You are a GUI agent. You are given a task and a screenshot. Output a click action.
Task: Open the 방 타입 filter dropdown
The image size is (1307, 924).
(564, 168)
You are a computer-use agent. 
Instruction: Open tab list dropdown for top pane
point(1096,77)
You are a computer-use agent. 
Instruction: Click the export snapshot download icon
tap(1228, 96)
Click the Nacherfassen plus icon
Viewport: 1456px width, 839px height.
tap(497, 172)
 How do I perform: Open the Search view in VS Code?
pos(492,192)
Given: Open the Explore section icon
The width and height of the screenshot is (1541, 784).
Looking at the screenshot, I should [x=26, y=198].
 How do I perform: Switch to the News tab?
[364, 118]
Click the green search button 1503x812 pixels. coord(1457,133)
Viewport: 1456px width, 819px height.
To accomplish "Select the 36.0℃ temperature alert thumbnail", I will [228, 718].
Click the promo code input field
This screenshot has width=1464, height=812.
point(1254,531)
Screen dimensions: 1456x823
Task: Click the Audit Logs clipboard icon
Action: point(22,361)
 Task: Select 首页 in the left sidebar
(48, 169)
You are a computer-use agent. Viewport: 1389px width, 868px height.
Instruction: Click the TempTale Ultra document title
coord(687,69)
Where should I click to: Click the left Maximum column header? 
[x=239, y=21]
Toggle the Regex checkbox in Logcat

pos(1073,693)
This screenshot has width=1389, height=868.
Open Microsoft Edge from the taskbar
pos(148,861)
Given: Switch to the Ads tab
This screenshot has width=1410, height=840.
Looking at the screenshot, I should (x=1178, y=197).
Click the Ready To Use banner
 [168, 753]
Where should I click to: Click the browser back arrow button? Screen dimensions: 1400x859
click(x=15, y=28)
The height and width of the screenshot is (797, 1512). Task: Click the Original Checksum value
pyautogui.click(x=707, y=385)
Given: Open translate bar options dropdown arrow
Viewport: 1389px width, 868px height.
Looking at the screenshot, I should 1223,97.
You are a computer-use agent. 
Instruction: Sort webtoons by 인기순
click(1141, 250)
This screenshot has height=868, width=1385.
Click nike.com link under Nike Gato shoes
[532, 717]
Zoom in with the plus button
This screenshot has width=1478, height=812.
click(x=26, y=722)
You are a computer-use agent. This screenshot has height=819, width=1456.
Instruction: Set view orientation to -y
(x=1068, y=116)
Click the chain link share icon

Task brief –
Repeat the material in full. Change nothing.

The answer –
You are a GUI agent. You are given a task and a screenshot. Output a click action.
Task: Open the 방 타입 filter dropdown
The image size is (1307, 924).
(564, 168)
You are a computer-use agent. 
Instruction: Open tab list dropdown for top pane
point(1096,77)
You are a computer-use agent. 
Instruction: Click the export snapshot download icon
tap(1228, 96)
Click the Nacherfassen plus icon
Viewport: 1456px width, 839px height.
tap(497, 172)
 How do I perform: Open the Search view in VS Code?
pos(492,192)
Given: Open the Explore section icon
The width and height of the screenshot is (1541, 784).
Looking at the screenshot, I should [x=26, y=198].
 How do I perform: Switch to the News tab?
[364, 118]
Click the green search button 1503x812 pixels. coord(1457,133)
Viewport: 1456px width, 819px height.
To accomplish "Select the 36.0℃ temperature alert thumbnail", I will [228, 718].
Click the promo code input field
This screenshot has width=1464, height=812.
point(1254,531)
Screen dimensions: 1456x823
Task: Click the Audit Logs clipboard icon
Action: point(22,361)
 Task: Select 首页 in the left sidebar
(48, 169)
You are a computer-use agent. Viewport: 1389px width, 868px height.
Instruction: Click the TempTale Ultra document title
coord(687,69)
Where should I click to: Click the left Maximum column header? 
[x=239, y=21]
Toggle the Regex checkbox in Logcat

pos(1073,693)
This screenshot has width=1389, height=868.
Open Microsoft Edge from the taskbar
pos(148,861)
Given: Switch to the Ads tab
This screenshot has width=1410, height=840.
Looking at the screenshot, I should (x=1178, y=197).
Click the Ready To Use banner
 [168, 753]
Where should I click to: Click the browser back arrow button? Screen dimensions: 1400x859
click(x=15, y=28)
The height and width of the screenshot is (797, 1512). Task: Click the Original Checksum value
pyautogui.click(x=707, y=385)
Given: Open translate bar options dropdown arrow
Viewport: 1389px width, 868px height.
Looking at the screenshot, I should 1223,97.
You are a computer-use agent. 
Instruction: Sort webtoons by 인기순
click(1141, 250)
This screenshot has height=868, width=1385.
Click nike.com link under Nike Gato shoes
[532, 717]
Zoom in with the plus button
This screenshot has width=1478, height=812.
click(x=26, y=722)
You are a computer-use agent. This screenshot has height=819, width=1456.
Instruction: Set view orientation to -y
(x=1068, y=116)
Click the chain link share icon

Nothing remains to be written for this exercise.